I grew up with a lot of roots music around me, and heard McKinley Morganfield [Muddy Waters] and also the country artists, like Roscoe Holcomb. We’re talking soul. The acoustic music of the ’20, ’30s, and ’40s was awesome, soulful stuff.

Within maybe six months of meeting Stefan Grossman, he gave me a record called Really The Country Blues, with all this variety of country blues, and right away it became my life.

My dad played fiddle and banjo, and had this dense way of playing the strings – with these gnarly hands from working [making sandals] with leather and dyes. I’ve only recently realized that his clawhammer banjo style of frailing has had a major impact on the way I play Robert Johnson. There’s also a flamenco connection, where flamenco and blues obviously came together. If you think about open G tuning, and realize that it was once called “Spanish” by Mississippi John Hurt and the other players, to me, that clearly means that Spanish guitar styles got translated through different ethnic groups and got picked up on by early blues. Also the Appalachian mountain style was swirling around and blending.

When I was 12, I went to the North Carolina fiddler’s convention with my dad, and met Doc and Merle Watson. We stayed at [banjo player] Clarence Ashley’s house, and [fiddler] Fred Price was there. There was all this talk about country blues and Appalachian old-timey music, how those guys knew each other and swapped information. So there are lots of little things you can pick up on from diverse styles that lock in in a really interesting way – from my point of view, into Robert Johnson. Because that’s the style that I’m most focused on. Robert Johnson is my first love – what can I tell you? I’ve been loving him since I first heard him. It was clear to me that he was the great all-time genius. And I use the clawhammer banjo style and a lot of things I learned in many different places, but landed in my lap at blues.
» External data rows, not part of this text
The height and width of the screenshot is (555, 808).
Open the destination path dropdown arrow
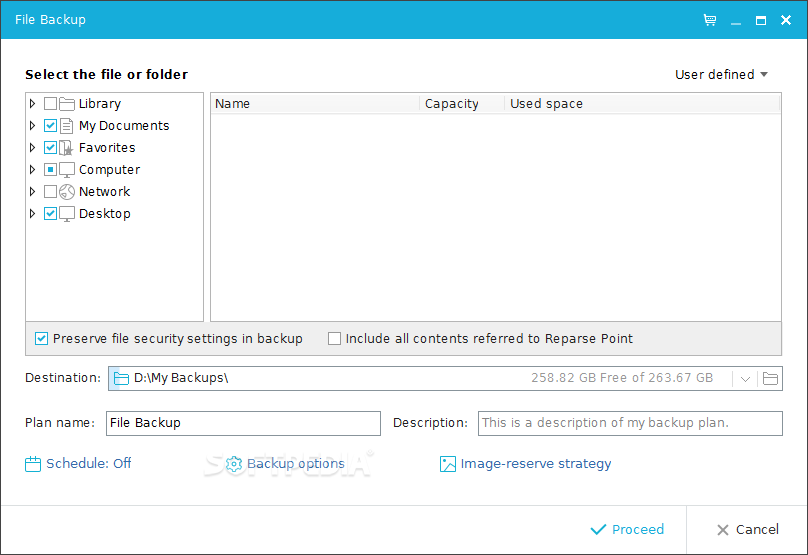tap(745, 379)
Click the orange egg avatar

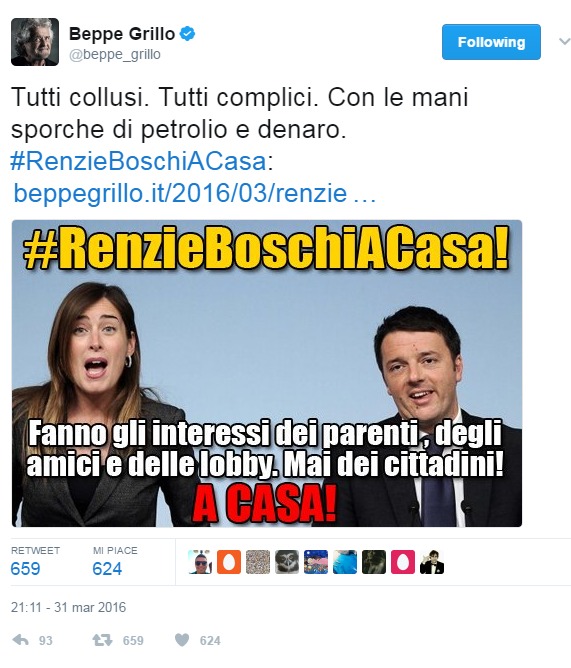229,561
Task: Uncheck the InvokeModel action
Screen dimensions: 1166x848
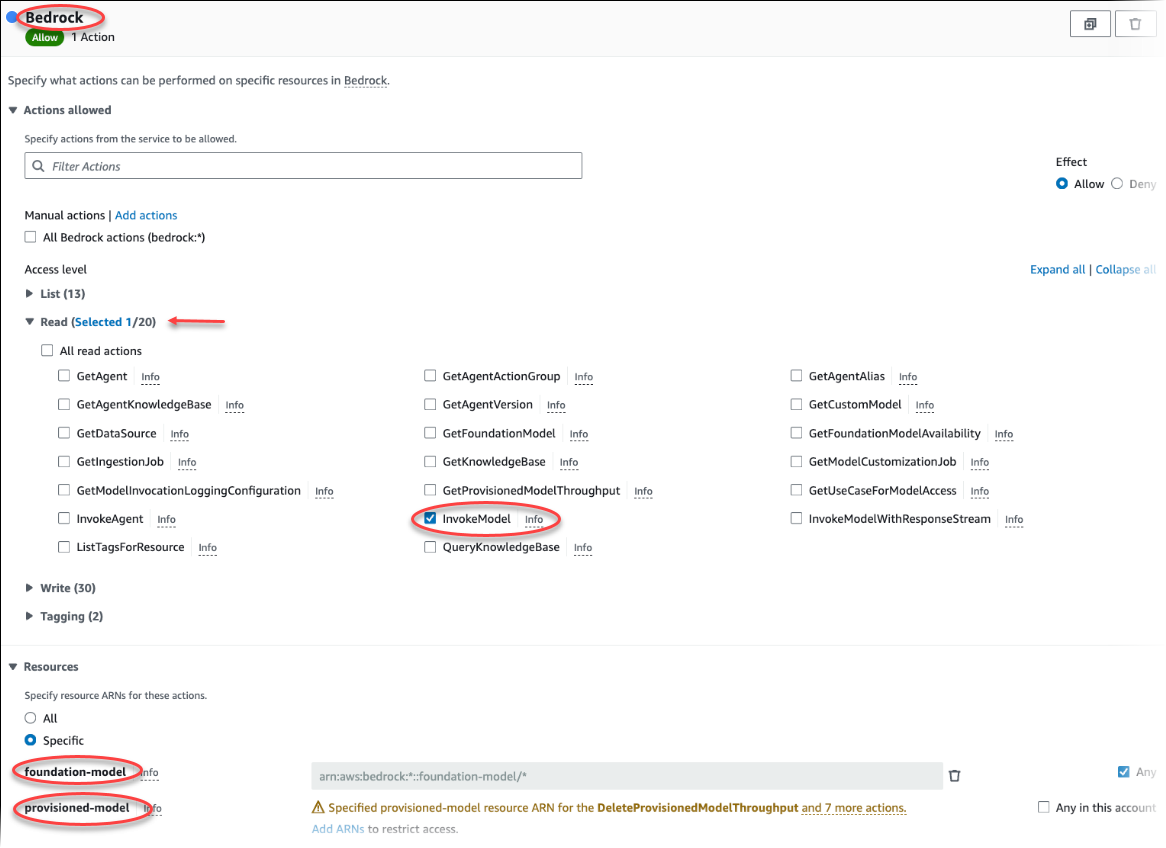Action: pyautogui.click(x=430, y=519)
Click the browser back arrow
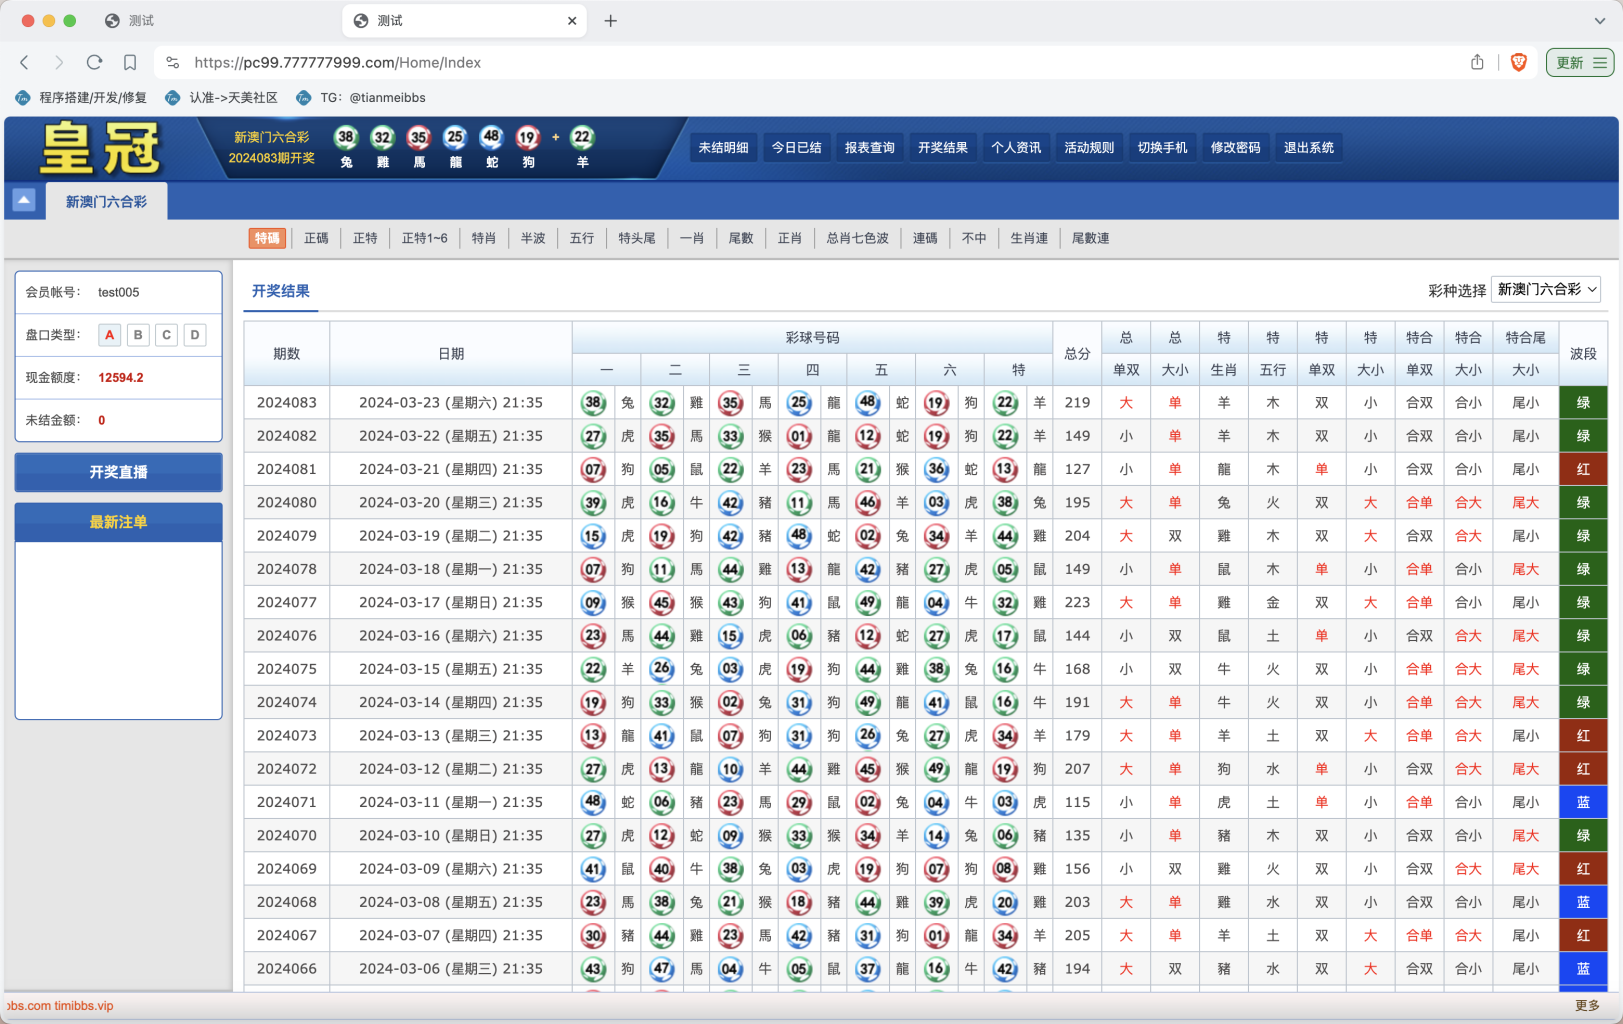Screen dimensions: 1623x1024 click(x=25, y=62)
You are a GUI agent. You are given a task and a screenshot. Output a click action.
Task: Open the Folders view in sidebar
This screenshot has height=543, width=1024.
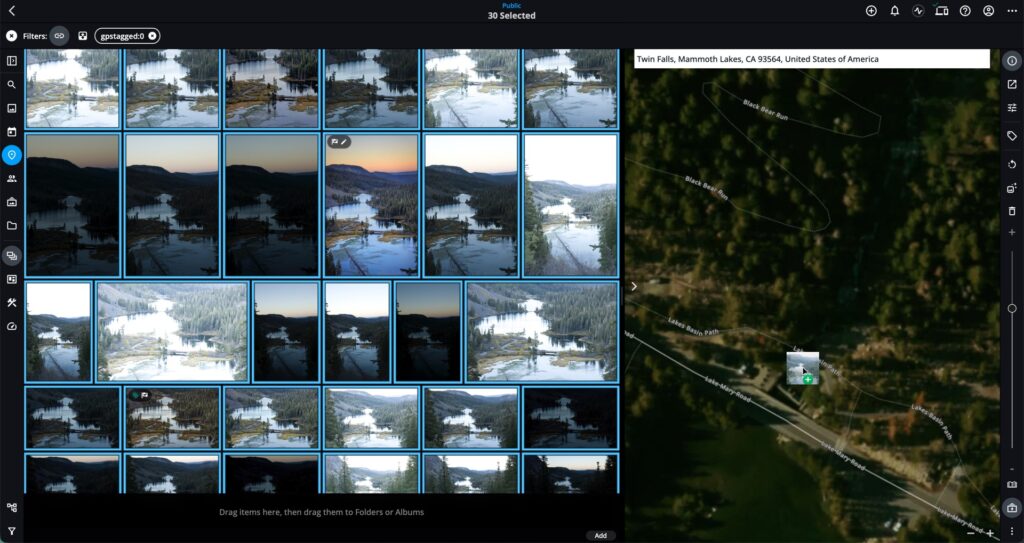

You have a reputation as an interpreter of the blues greats, but you have this other side, as a singer/songwriter. Is taking the blues to another level part of your thought process or aim?
I wouldn’t say that I’m taking the blues to another level, because I think it’s already at the greatest pinnacle it can ever reach. But I do think I’m continuing the flow of the movement of the music. People tell me, not infrequently, “I think you’ve managed to continue something that might otherwise have died out.” All I know is when I play blues I love it to death, and I’m there emotionally with the music, and it’s all that matters to me when I’m playing. Someone else would have to say whether it’s an extension of the music; I don’t really know. But I’m happy that people seem to experience it that way, because I would like to be able to add something of value.

The same as with a classical performer. Let’s say you get somebody who plays their instrument well enough so that, even though they’re playing somebody else’s notes and honoring where it’s supposed to speed up and slow down and whatever’s written into the music, they still are bringing something of themselves. So people want to see them do it. And I’ve been doing it long enough so that, at some point, the way I do it became part of me. Early on, it was much more reverential. I wasn’t worried what I sounded like; I just wanted to be able to do what they were doing.

What I might bring to bear with the music is just something that happened over time, and people say they can tell it’s me when they hear it. That’s gratifying – not for egotistical reasons, but because that would mean that something of yourself has been added to the equation. And I would rather have that be the case than not – to know that there’s some individual stamp that has occurred over time that gives a genuine connection feeling for the listener.